This is my husband’s and my favorite cake. So much so that we had it for our wedding cake. If you want to go right to the recipe, then skip down a bit. If you want to hear a funny wedding story, then read on.
We fell in love with a carrot cake served at the bookstore/coffee shop Upstart Crow in downtown San Diego’s Seaport Village. When we decided to get married, we contacted the baker and made arrangements for him to make our wedding cake. The one caveat, however, was that he was a devout Jew who strictly observed the rules of Shabbat. He, therefore, was delighted to be our baker but would have to deliver the cake to us Friday before sundown, which was the day before our wedding.
He delivered a beautiful sheet cake and two large rounds with the most delicious cream cheese frosting…in the world. I may, at times, be accused of hyperbole, but not in this particular case. The two rounds fit nicely in our refrigerator, but the sheet was too large. With his blessing, we set it on a low coffee table in the coolest area of our new house, the living room.
After the rehearsal and dinner, we returned home, exhausted, knowing we needed lots of sleep for the day to follow. On a whim, I walked into the living room and lifted the telltale pink box cover housing our cake. I was quite tired, but suddenly very puzzled. The edges of our cakes seemed to be moving. I blinked a couple of times and took another look. My voice literally caught in my throat.
Marching around the very outer edge of our lovely wedding cake was a quarter inch thick band of the most highly organized brigade of ants I’d ever seen. My soon to be husband came running when he couldn’t make sense of the incoherence coming out of my mouth.
“Holy S*@#!” His words, not mine, although I couldn’t have said it better.
He pulled the cake from it’s pink paper box and set it onto the dining room table. He took a spoon and banged in on the side of the table as to induce fear and panic. Oddly, it seemed to work and a few confused ants fell out of line and made a run for it. He whacked them with the back of the spoon, two among thousands. I looked at him like he was a crazy person and then did the most sensible thing I could think of. I called my mom.
“Honey, don’t worry about it. Every one of us will go to every bakery in town in the morning and we’ll buy gorgeous smaller rounds. It’ll be beautiful.” She soothed and comforted me and I hung up feeling only a bit better.
It had been a very long day. I, the youngest of nine children was marrying the youngest of nine. Our entire families met earlier that evening for the first time and mingled together amicably, but it had been a logistic feat getting everyone in the same place on the same day from every corner of this country and Europe.

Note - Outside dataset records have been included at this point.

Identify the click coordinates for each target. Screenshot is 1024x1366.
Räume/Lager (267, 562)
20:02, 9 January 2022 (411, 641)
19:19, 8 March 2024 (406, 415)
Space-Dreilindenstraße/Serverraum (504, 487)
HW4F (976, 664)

I walked into our tiny kitchen and pulled an enormous butcher knife from the block. “Little bastards,” I muttered under my breath. I was not in the mood for ants on my damn wedding cake. With a steady hand, and in total silence, I cut two inch margins from every side of the disaster before me, stuffing the pieces and the accompanying ant army into air tight plastic bags. With sharp kitchen shears, I cut the cardboard upon which the cake rested, whereupon it fit perfectly in the refrigerator. It took less than five minutes.
The following morning, we brought our beleaguered cake to Hugh’s, our neighborhood baker who refrosted the entire thing. The pink and purple flowers they’d proudly piped on top were not exactly what I’d hoped for, but I smiled with gratitude.
At the reception, whispers went through the Trimm and Waczek families to “eat the round cakes.” Almost no one was the wiser. When I think back to my wedding day, many things come to mind, however, only one thing comes to mind each time I bake a carrot cake.
Prep time: 30 minutes
Total time: 2 hours including cooling time
Yield: 2 single layered cakes or 1 double layered cake – serves 12-16
Special equipment: 2 9″ round cake pans
3 1/2 c. almond flour
2/3 c. brown sugar
1/2 c. coconut sugar
1 T cinnamon
1 tsp. baking soda
1 tsp. salt
4 eggs (or egg substitute for vegan)
1/2 c. grapeseed oil
3 c. grated carrots
1 1/2 c. shredded, unsweetened coconut
1 c. crushed pineapple, strained
1 c. raisins
1 c. chopped walnuts or pecans
*Cream Cheese Frosting
- Preheat oven to 325 degrees.
- Mix almond flour, brown sugar, coconut sugar, cinnamon, baking soda and salt together.
- Mix oil and eggs together and add to dry ingredients.
- Add carrots, coconut, pineapple, raisins and nuts and mix thoroughly.
- Grease 2 9″ round cake pans and divide batter among them.
- Bake for 40 minutes or until a cake tester comes out clean.
- Cool completely before frosting.
- For a double layer, spread a thick layer of frosting onto bottom cake, then top with the second layer. Frost entirely.
- To serve in a single layer, half the frosting recipe and freeze the other layer for another time.
*omit frosting to keep the cake vegan.